Evaristo Beccalossi è morto a 69 anni: addio al geniale numero 10 dell’Inter scudettata

Evaristo Beccalossi è morto a 69 anni, ne avrebbe compiuti 70 tra poco, il 12 maggio. Il destino ha voluto che solo qualche giorno dopo la vittoria dello Scudetto dell'Inter, se ne sia andato un calciatore iconico della storia nerazzurra, che anni fa aveva contribuito a sua volta a mettere in bacheca uno Scudetto (nel 1980), oltre a una Coppa Italia. Da più di un anno le condizioni di salute del trequartista lombardo erano critiche a causa di un'emorragia cerebrale che l'aveva colpito nel gennaio del 2025 e che era stato seguita da un lungo periodo di coma. Beccalossi si è spento stanotte alla Poliambulanza di Brescia, sua città natale, dove era ricoverato.
Addio al "Genio" dell'Inter
Numero 10 vero, mancino dal dribbling ubriacante, estroso in campo e fuori, dotato di simpatia contagiosa: Beccalossi era davvero l'immagine di un calcio che non esiste più da tanto tempo, dove il talento si ribellava a catene e sovrastrutture, dove l'estro era pronto a pagare le conseguenze del suo essere inevitabilmente così com'era, e pazienza se poi in nazionale non ci andava. Già, perché il "Becca" o il "Genio", soprannome che dice tutto, incredibilmente non è mai stato convocato nell'Italia, fermandosi solo a qualche presenza nell'Under 21.

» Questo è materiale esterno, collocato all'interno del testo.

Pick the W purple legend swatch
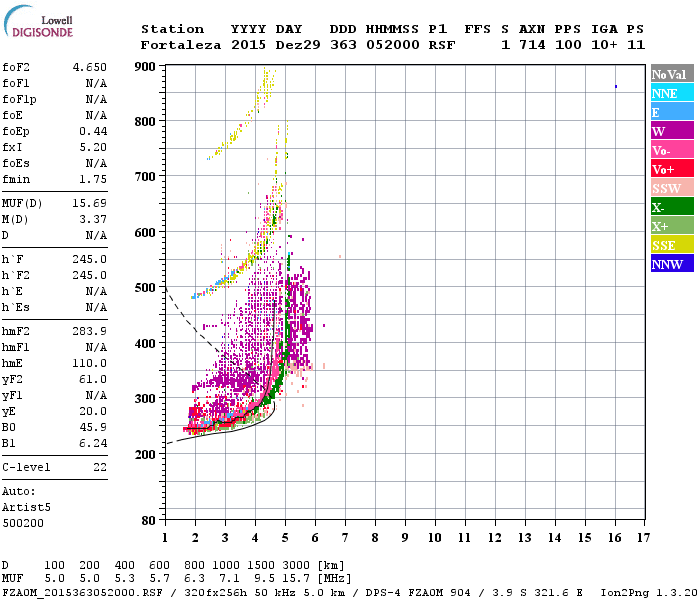700x600 pixels. [672, 131]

Nonostante il talento cristallino e le stagioni brillanti nell'Inter (215 presenze e 37 gol complessivamente) culminate nello Scudetto del 1980, l'allora CT Enzo Bearzot non gli diede mai una chance, di conseguenza non portandolo ai Mondiali vinti in Spagna nel 1982. Ci fu grande polemica all'epoca, con gran parte dell'opinione pubblica che spingeva per Evaristo in azzurro. A suo sfavore giocarono il rendimento altalenante figlio del suo carattere estroso e anche un'atleticità non eccelsa. È uno dei casi più clamorosi di ‘grande escluso' del calcio italiano, alla luce del suo talento.
La carriera di Beccalossi: lo Scudetto all'Inter, poi capo delegazione dell'Italia Under 19
Un genio che dunque è rimasto ‘solo' nerazzurro, negli anni del suo massimo. Nato a Brescia il 12 maggio 1956, Beccalossi è cresciuto nelle giovanili del club della sua città, con cui ha esordito da professionista e giocato fino al 1978. Poi il passaggio all'Inter, dove ha militato fino al 1984, vincendo anche la Coppa Italia del 1982, oltre allo Scudetto del 1980. Poi Sampdoria (dove ha vinto un'altra Coppa Italia), Monza, il ritorno a Brescia per due stagioni (la prima con retrocessione in Serie B), il Barletta ancora in cadetteria, e infine le ultime due stagioni della sua carriera con Pordenone in Interregionale e Breno in Promozione. Si ritirò nel 1991, a 35 anni. Successivamente ha lavorato come dirigente sportivo: è stato anche capo delegazione della Nazionale Under 19.

Opinionista televisivo sempre scanzonato, ironico e benvoluto da tutti, nel gennaio del 2025 Beccalossi era stato colpito da una grave emorragia cerebrale, arrivando in ospedale in stato confusionale. Dopo due giorni era entrato in coma profondo, durato 47 giorni. Risvegliatosi, dopo un lungo ricovero alla Poliambulanza di Brescia era stato dimesso a maggio dello scorso anno per iniziare la riabilitazione. Un cammino che si è interrotto oggi. Addio Becca, sei stato un grande: luci a San Siro.